Using the information =
a – On what date was the revised manuscript received, according to the iris feature extraction page?
b – Please print the part of the iris feature extraction page starting with "Performance Analysis on" and going on through "Inzapur, Wardha, India.".
c – Turn the paragraph of the iris feature extraction page that begins "Manuscript received on March 03, 2015" into a short list, keeping its main facts.

Performance Analysis on Iris Feature Extraction Using PCA, Haar Transform and Block Sum Algorithm
Aparna Gale1, S.S.Salankar2
1Prof. Aparna Gale,  Assistant Professor, Om College of Engineering Near Lloyd’s Steel Industrials, Inzapur, Wardha, India.
2Dr. S.S. Salankar, Professor, G H Raisoni College of Engineering Nagpur, India.
Manuscript received on March 03, 2015. | Revised Manuscript received on March 19, 2015. | Manuscript published on April 30, 2015. PP: 46-49 | Volume-4 Issue-4, April 2015. | Retrieval Number:  D3819044415/2013©BEIESP

Open Access | Ethics and Policies | Cite
© The Authors. Blue Eyes Intelligence Engineering and Sciences Publication (BEIESP). This is an open access article under the CC BY-NC-ND license (http://creativecommons.org/licenses/by-nc-nd/4.0/)

Exercise data =
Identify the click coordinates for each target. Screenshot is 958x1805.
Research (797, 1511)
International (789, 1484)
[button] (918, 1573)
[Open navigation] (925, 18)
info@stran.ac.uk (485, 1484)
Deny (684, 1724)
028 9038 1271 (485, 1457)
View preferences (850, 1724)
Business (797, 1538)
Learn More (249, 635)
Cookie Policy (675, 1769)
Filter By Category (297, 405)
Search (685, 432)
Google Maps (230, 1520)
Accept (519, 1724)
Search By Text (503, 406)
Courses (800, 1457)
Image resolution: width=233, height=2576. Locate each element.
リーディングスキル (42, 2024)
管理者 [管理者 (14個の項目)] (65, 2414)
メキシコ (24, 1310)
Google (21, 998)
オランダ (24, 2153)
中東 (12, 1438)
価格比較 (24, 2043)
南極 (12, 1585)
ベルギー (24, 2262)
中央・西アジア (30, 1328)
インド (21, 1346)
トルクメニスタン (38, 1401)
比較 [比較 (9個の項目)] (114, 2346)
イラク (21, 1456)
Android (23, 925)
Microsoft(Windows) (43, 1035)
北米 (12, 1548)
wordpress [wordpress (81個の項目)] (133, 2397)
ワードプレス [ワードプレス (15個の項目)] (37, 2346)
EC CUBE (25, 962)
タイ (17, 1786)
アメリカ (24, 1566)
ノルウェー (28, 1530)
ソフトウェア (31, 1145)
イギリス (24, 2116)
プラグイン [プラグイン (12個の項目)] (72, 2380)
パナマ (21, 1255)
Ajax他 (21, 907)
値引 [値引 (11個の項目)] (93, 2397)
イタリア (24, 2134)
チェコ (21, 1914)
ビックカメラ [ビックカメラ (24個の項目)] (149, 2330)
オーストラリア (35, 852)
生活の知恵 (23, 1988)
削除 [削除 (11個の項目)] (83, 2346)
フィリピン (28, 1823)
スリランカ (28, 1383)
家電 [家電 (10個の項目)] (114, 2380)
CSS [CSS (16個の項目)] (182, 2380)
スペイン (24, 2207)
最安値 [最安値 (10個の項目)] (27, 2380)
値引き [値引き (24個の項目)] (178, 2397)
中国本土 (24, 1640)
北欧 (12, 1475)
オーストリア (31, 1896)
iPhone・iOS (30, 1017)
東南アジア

Written responses =
a – March 19, 2015.

b –
Performance Analysis on Iris Feature Extraction Using PCA, Haar Transform and Block Sum Algorithm
Aparna Gale1, S.S.Salankar2
1Prof. Aparna Gale,  Assistant Professor, Om College of Engineering Near Lloyd’s Steel Industrials, Inzapur, Wardha, India.

c –
- Received: March 03, 2015
- Revised version received: March 19, 2015
- Published: April 30, 2015
- Pages: 46-49
- Volume 4, Issue 4, April 2015
- Retrieval number: D3819044415/2013©BEIESP